日曜朝の認知症ラジオ番組、ニッポン放送の「ひだまりハウス」。ボディビルダーの本山輝幸氏が開発した「本山式筋トレ」が紹介されたのですが、その中で思わず「あるある!」と言ってしまった話をご紹介します。
母は疲れを知らない?
ここで、認知症ねっとさんの徘徊の原因の記事を引用します。
認知症では疲れるという感じも鈍くなってしまうので、夜通し歩き続けられたりして、かなり遠くまで行ってしまっている人もいます。
引用元:https://info.ninchisho.net/symptom/s50
こういった話よく聞くと思うのですが、本山さんはこのことを、「認知症やMCI(軽度認知障害)の人が特別体力があるわけではなく、痛みや疲れが脳まで届かない」と言ってました。
試しにスクワットをやってみたところ、30回、40回でももが痛いという人が多い中、MCIの方はこちらが止めるまでやり続けることがあったそうです。
母は徘徊しない(手足が不自由でできない)のですが、この話を聞いて意味不明な体力を発揮したことが2度あることを思い出しました。
1.全力で挑んだ握力テスト
かかりつけ医の指示で、訪問リハビリの際に母の握力テストをする機会がありました。シャルコー・マリー・トゥース病の母は、特に握力がなく左手はわずか5kg。その時の母の様子が、今でも忘れられません。
握力計を全力で握る母が、見たことないくらい頑張っているのです・・・いつまでも。作業療法士さんがストップしてくれて終了したのですが、20分後、母は急に倒れてしまい、そのまま寝込んでしまいました。
あわてて病院に電話したのですが、様子を見るということでその時は終わりました。何が起きたかずっと分からなかったのですが、2年半経った今、ラジオを聴いていてこれだ!と思ったのです。疲れや痛みに鈍かったのかもしれません。
2.料理を急に止める
母が外で料理をする機会があったのですが(詳しくは自著:医者は知らない!認知症介護で倒れないための55の心得を参照)、このときもブレーカーをOFFにしたような感じで、料理を止めてしまいました。理由が分からなかったのですが、自分で疲れを意識できなかったのではと思いました。
ちなみに本山氏曰く、痛みや疲れを感じない・感じにくい人は、性別や年齢関係なく5人に1人はいるそうで、認知機能が低下しやすいんだそうです。ここ数年の謎が、一気に解決したのでした。
ス・マ・ヌ テスト
ラジオで本山氏が紹介していた「ス・マ・ヌテスト」もご紹介します。
こちらはテレビ番組で見た方もいると思うのですが、カタカナでス・マ・ヌという文字を、ボールペン・鉛筆・指などで手のひらに書きます。手のひらは背中より範囲が狭くて難しく、MCIの方は正解率が半分以下になるそうです。

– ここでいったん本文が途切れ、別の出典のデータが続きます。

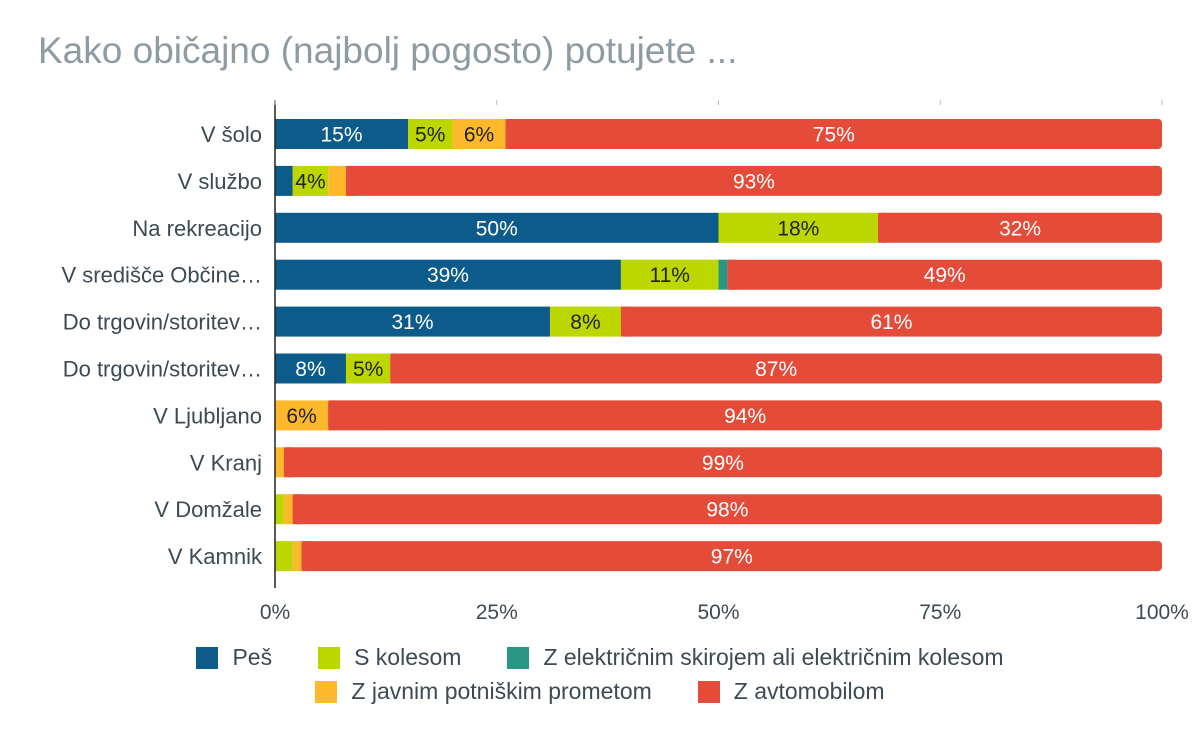 This screenshot has width=1200, height=742. Describe the element at coordinates (502, 691) in the screenshot. I see `legend-label: Z javnim potniškim prometom` at that location.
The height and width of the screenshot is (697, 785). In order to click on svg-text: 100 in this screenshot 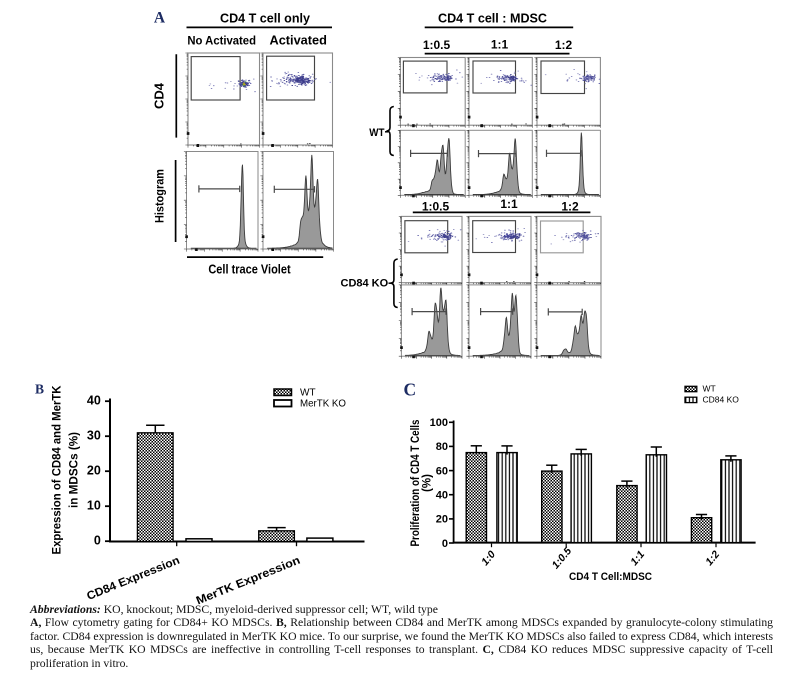, I will do `click(439, 423)`.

一般的には6回中5回は正解するらしいのですが、意外と難しいそうです。帰省したら、母に試してみたいと思います。
テスト自体よりも、脳が手のひらに集中して活性化することが大切と言ってました。本山氏の本は下記、認知機能トレーニングは、東京・御茶ノ水のオリーブクリニックお茶の水でやっています。最後にもうひとつ、この記事と関連しないお知らせがあります。
NIKKEI STYLEのインタビュー受けました
日本経済新聞社と「日経ビジネス」などを出版する日経BP社が共同運営しているサイト「NIKKEI STYLE」。その中の人気コーナー「次世代リーダーの転職学」のインタビューを受けました。
日経のようなビジネス系の媒体で掲載されるのは初めてです。本を書くときも「働き方」や「転職」の話を企画段階では結構盛り込むのですが、認知症介護とは関係ないということでいつもボツになります。
よかったら、読んでみてください。
今日もしれっと、しれっと。
お母様は、今は前頭葉症状が目立つ様ですが、レビーでも有ると思います。
レビーの場合、理由はよく分かりませんが、突然固まって動けなくなる(動かなくなる)場合があります。多くは短時間で回復する様です。レビーの家族は、フリーズしたと呼んでいる様です。
あと、一時的に大きな力を出すことも、良くあります。特にせん妄の時に起きやすい印象が、強いです。
人間の筋肉の力は、普段使っている筋力の5倍程度有ると言われて居ます。普段は、筋肉の力を全て使い切ることを、脳が抑制している様です。せん妄や一危機的な状況などの時に、この抑制が解放されて、筋力を全て使える様になる様です。火事場の馬鹿力というのが、この現象に相当します。
小関先生
ありがとうございます。
脳が筋肉を抑制しているけど、それが解放されるという説明、すごく納得です。やはり脳ってすごい役割を果たしているんだなと感じます。